Learning strides in convolutional neural networks

arXiv:2202.01653v155 citations
Originality Incremental advance
AI Analysis

This addresses the efficiency and performance issues in neural network design for researchers and practitioners by enabling gradient-based optimization of strides, though it is incremental as it builds on existing downsampling methods.

The paper tackles the problem of optimizing stride hyperparameters in convolutional neural networks, which are typically non-differentiable and require expensive search methods, by introducing DiffStride, a learnable downsampling layer that outperforms standard layers in audio and image classification tasks, such as maintaining high performance on CIFAR10, CIFAR100, and ImageNet even from poor initial configurations.

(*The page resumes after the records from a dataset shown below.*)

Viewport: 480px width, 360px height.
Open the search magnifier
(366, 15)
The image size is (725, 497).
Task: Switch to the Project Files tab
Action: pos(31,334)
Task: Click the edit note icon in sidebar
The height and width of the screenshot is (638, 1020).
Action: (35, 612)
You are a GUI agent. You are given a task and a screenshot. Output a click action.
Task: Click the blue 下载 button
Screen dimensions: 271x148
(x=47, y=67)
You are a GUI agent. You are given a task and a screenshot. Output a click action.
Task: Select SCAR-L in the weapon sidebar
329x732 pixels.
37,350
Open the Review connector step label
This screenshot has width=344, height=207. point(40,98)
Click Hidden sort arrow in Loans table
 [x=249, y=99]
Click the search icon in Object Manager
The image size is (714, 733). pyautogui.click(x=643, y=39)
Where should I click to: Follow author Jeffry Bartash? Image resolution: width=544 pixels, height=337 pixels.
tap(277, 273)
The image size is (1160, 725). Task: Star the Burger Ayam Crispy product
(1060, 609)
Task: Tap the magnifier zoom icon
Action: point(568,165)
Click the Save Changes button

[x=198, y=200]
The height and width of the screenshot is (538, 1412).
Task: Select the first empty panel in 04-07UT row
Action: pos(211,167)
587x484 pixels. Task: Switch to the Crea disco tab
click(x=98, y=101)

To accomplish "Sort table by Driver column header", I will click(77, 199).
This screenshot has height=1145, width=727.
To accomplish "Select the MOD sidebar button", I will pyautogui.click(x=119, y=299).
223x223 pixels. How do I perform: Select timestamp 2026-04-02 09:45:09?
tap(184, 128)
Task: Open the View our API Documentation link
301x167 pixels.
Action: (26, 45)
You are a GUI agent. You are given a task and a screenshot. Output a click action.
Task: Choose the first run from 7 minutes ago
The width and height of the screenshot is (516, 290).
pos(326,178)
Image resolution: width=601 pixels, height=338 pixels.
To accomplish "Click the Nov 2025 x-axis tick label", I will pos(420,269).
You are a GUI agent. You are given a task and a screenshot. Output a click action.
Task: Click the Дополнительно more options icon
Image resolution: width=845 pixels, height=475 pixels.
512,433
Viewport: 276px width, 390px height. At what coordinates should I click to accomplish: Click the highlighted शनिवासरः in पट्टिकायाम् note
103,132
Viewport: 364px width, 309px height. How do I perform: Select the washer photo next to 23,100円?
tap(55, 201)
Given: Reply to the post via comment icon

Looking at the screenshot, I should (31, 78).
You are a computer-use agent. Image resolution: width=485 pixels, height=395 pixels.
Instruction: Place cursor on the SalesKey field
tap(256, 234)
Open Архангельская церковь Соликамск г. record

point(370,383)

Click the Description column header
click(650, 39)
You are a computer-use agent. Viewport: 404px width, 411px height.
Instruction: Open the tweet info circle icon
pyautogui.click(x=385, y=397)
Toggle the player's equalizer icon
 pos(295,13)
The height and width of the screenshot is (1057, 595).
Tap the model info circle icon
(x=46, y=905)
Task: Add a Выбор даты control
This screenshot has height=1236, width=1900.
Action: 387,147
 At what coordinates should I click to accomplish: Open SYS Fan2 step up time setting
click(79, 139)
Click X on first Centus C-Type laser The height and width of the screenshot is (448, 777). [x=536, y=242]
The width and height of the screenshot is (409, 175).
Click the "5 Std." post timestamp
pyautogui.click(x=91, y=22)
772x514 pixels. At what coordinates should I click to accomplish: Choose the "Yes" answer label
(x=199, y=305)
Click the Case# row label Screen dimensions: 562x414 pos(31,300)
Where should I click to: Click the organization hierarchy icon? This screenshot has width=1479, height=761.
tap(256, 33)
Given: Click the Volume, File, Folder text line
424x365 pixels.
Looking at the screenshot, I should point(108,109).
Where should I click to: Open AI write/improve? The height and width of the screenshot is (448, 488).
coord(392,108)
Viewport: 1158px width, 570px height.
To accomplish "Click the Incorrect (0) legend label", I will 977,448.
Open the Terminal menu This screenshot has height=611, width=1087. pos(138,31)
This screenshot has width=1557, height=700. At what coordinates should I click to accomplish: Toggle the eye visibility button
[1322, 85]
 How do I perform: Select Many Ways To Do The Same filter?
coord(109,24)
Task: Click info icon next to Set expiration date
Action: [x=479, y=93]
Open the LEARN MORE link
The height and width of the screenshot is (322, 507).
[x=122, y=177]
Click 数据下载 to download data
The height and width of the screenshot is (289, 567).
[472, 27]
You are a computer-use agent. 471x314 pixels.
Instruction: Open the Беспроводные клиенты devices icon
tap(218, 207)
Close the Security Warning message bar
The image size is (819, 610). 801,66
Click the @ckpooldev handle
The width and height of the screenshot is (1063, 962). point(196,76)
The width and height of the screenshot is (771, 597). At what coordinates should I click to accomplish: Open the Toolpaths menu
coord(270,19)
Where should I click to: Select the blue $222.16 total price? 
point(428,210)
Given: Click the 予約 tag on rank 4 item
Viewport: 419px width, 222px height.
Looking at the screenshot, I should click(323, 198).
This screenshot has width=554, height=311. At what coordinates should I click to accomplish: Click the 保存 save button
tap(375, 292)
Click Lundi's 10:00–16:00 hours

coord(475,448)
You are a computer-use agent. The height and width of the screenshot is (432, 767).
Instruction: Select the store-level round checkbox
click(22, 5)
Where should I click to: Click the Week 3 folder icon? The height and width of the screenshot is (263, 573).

Convolutional neural networks typically contain several downsampling operators, such as strided convolutions or pooling layers, that progressively reduce the resolution of intermediate representations. This provides some shift-invariance while reducing the computational complexity of the whole architecture. A critical hyperparameter of such layers is their stride: the integer factor of downsampling. As strides are not differentiable, finding the best configuration either requires cross-validation or discrete optimization (e.g. architecture search), which rapidly become prohibitive as the search space grows exponentially with the number of downsampling layers. Hence, exploring this search space by gradient descent would allow finding better configurations at a lower computational cost. This work introduces DiffStride, the first downsampling layer with learnable strides. Our layer learns the size of a cropping mask in the Fourier domain, that effectively performs resizing in a differentiable way. Experiments on audio and image classification show the generality and effectiveness of our solution: we use DiffStride as a drop-in replacement to standard downsampling layers and outperform them. In particular, we show that introducing our layer into a ResNet-18 architecture allows keeping consistent high performance on CIFAR10, CIFAR100 and ImageNet even when training starts from poor random stride configurations. Moreover, formulating strides as learnable variables allows us to introduce a regularization term that controls the computational complexity of the architecture. We show how this regularization allows trading off accuracy for efficiency on ImageNet.